(SOURCE PASSAGE)
↓↓↓

By Rebeca Garcia Pinillos
“Health for all” has been the guiding vision of the World Health Organisation (WHO) for more than seven decades, underpinning the principle that “all people should be able to realize their right to the highest possible level of health”. This of course includes both health and welfare, terms that are intrinsically connected.
Image: Leroy Skalstad, Pixabay.com
One of a series of blogs written by CABI editors for One Health Day on November 3rd 2016
While ‘One Health’ is a well-established concept, a new term ‘One Welfare’ is also emerging, extending the One Health theme beyond physical health and recognising that animal welfare and human wellbeing are intrinsically connected. In an article in the Veterinary Record, Rebeca García Pinillos and other One Welfare advocates introduce this concept for debate, with an aim to “improve animal welfare and human wellbeing worldwide.”

↑↑↑

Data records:
↓↓↓

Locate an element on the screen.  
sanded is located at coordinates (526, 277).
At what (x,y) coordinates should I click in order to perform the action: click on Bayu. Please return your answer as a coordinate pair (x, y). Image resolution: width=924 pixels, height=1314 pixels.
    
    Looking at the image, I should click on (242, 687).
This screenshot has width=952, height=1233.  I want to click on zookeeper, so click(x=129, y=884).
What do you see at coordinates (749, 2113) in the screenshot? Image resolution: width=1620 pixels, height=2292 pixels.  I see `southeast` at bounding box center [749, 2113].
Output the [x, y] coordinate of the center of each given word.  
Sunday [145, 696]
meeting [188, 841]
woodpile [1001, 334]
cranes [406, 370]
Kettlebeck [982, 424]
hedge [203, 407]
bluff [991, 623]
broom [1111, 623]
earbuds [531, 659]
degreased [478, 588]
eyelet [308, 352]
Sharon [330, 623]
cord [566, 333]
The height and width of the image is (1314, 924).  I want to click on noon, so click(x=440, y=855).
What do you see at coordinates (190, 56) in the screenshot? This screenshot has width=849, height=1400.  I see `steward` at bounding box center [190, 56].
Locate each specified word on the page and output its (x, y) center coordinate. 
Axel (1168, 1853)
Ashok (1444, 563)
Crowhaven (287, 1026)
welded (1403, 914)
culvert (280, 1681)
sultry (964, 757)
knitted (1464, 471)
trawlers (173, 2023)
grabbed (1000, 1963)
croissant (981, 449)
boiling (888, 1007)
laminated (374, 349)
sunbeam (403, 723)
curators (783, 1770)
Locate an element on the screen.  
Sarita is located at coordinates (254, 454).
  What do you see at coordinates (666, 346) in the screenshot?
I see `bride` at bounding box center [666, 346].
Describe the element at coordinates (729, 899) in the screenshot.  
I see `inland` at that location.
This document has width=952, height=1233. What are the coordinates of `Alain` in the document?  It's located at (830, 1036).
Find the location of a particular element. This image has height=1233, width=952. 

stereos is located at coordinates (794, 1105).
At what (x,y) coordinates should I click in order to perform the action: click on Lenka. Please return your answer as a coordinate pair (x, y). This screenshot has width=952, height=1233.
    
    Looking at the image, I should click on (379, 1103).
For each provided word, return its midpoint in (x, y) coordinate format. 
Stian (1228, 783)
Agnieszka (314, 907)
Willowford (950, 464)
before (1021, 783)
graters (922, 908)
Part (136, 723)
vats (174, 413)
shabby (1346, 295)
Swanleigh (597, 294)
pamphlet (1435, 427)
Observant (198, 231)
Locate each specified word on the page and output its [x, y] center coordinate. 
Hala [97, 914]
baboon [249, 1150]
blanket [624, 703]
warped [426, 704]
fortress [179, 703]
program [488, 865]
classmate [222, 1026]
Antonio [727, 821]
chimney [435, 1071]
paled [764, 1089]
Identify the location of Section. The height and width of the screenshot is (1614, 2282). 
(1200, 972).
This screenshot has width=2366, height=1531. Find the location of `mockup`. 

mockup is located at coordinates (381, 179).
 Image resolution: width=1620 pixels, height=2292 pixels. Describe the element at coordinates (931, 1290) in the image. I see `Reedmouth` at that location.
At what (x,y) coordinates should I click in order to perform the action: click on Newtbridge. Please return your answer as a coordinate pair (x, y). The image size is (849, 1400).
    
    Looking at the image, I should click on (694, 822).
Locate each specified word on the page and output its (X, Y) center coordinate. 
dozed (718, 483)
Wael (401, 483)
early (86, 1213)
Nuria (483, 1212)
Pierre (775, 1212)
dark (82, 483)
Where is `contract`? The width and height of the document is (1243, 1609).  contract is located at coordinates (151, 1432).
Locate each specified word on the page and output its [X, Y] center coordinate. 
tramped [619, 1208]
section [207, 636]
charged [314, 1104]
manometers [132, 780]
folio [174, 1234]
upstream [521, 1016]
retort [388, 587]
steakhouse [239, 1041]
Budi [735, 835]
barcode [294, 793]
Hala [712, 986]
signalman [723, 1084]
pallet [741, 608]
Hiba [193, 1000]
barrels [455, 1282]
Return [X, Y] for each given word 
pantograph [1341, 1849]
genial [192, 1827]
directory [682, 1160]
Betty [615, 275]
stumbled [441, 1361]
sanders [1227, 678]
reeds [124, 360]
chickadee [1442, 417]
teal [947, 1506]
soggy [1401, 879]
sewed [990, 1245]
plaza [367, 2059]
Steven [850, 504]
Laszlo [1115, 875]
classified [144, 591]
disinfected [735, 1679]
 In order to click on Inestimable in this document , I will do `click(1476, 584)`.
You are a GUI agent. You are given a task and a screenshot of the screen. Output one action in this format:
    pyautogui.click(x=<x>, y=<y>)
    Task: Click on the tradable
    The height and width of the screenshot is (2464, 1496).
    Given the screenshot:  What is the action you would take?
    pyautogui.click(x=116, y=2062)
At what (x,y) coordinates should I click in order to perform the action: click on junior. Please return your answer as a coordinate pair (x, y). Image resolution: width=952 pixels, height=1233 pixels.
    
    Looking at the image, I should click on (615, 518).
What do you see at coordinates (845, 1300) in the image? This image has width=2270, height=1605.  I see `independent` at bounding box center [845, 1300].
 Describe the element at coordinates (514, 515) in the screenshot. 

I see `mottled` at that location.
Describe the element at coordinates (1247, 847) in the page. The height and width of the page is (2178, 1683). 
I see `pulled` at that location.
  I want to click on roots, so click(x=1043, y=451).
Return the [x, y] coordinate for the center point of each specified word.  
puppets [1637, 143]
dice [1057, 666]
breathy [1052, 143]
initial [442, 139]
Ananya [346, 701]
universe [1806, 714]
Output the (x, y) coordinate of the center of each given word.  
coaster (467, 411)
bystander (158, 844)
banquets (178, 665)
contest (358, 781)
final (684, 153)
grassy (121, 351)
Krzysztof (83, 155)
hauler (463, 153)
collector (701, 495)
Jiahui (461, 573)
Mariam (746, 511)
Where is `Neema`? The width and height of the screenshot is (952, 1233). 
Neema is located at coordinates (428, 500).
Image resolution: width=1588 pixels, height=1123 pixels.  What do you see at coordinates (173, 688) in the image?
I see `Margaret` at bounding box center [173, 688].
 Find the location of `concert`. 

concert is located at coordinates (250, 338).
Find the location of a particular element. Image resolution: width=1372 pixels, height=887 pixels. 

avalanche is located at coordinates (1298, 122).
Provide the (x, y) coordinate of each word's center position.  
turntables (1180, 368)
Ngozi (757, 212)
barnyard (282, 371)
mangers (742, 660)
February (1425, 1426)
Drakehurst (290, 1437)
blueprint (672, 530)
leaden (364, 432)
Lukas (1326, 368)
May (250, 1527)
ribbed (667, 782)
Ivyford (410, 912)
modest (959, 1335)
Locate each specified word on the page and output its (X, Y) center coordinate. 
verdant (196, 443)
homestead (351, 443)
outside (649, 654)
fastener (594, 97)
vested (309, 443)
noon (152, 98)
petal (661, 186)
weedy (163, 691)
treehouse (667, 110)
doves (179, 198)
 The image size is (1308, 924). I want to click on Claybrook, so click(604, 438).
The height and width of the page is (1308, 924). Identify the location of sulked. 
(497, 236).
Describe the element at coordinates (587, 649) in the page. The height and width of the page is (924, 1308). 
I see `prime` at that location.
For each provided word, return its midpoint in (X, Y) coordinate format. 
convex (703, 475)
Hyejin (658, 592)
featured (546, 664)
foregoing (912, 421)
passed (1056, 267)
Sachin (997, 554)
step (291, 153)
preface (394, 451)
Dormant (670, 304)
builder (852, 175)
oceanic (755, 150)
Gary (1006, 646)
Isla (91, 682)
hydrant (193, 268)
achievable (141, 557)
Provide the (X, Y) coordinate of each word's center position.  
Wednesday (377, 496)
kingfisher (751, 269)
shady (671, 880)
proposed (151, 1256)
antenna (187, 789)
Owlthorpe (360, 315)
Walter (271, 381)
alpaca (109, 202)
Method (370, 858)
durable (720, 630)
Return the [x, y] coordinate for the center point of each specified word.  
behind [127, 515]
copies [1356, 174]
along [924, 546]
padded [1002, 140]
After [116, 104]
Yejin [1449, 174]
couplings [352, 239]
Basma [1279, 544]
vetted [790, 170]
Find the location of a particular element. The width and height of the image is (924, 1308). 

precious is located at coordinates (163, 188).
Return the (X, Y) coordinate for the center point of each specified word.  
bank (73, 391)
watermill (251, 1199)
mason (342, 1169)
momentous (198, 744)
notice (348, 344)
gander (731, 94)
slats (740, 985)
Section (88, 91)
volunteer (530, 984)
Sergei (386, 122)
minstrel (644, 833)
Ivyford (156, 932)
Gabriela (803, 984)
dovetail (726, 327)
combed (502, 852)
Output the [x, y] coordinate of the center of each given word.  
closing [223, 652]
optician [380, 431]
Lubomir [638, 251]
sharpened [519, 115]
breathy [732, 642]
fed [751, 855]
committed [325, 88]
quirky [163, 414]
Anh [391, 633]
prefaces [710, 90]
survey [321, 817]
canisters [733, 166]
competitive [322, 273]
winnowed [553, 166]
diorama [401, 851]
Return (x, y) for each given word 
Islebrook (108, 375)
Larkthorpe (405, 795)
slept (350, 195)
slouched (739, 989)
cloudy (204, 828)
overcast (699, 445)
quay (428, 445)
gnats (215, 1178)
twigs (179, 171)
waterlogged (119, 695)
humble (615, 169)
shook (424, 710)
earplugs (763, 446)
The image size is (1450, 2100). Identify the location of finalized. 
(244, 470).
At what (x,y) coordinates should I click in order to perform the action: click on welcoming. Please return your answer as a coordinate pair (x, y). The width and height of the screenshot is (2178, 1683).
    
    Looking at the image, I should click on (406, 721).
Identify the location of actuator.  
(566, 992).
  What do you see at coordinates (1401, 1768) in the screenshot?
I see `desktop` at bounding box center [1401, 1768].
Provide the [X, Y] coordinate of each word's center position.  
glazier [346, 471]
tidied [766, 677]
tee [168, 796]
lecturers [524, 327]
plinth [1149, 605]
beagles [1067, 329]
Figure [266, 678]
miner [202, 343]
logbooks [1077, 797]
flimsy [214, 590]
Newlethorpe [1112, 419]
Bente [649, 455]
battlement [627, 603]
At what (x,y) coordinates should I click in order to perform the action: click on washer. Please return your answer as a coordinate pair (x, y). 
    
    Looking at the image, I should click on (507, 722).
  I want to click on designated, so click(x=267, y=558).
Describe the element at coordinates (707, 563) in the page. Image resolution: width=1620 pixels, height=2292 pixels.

↑↑↑

(WHAT TO DO)
A. Print the section of the One Welfare passage that starts at "By Rebeca Garcia" and ends at "that are intrinsically connected.".
B. Continue the passage on One Health and One Welfare from the point where it stops.

(RESULTS OF THE EXERCISE)
A.
By Rebeca Garcia Pinillos
“Health for all” has been the guiding vision of the World Health Organisation (WHO) for more than seven decades, underpinning the principle that “all people should be able to realize their right to the highest possible level of health”. This of course includes both health and welfare, terms that are intrinsically connected.

B.
A One Welfare approach will help to empower the animal welfare field to address the connections between science and policy more effectively in various areas of human society, including environmental science and sustainability, the authors say. “It could also help promote key global objectives such as supporting food security, reducing human suffering (e.g., abuse of vulnerable people) and improving productivity within the farming sector through a better understanding of the value of high welfare standards.”
While One Health initiatives have tended to focus on threats to human and animal health, particularly zoonoses, there is a growing body of research into the mental and physical health benefits of the human-animal bond. In addition, because poor animal welfare can often act as an indicator of poor human welfare (and vice versa), there is a need to understand the psychosocial impacts of human-animal interactions.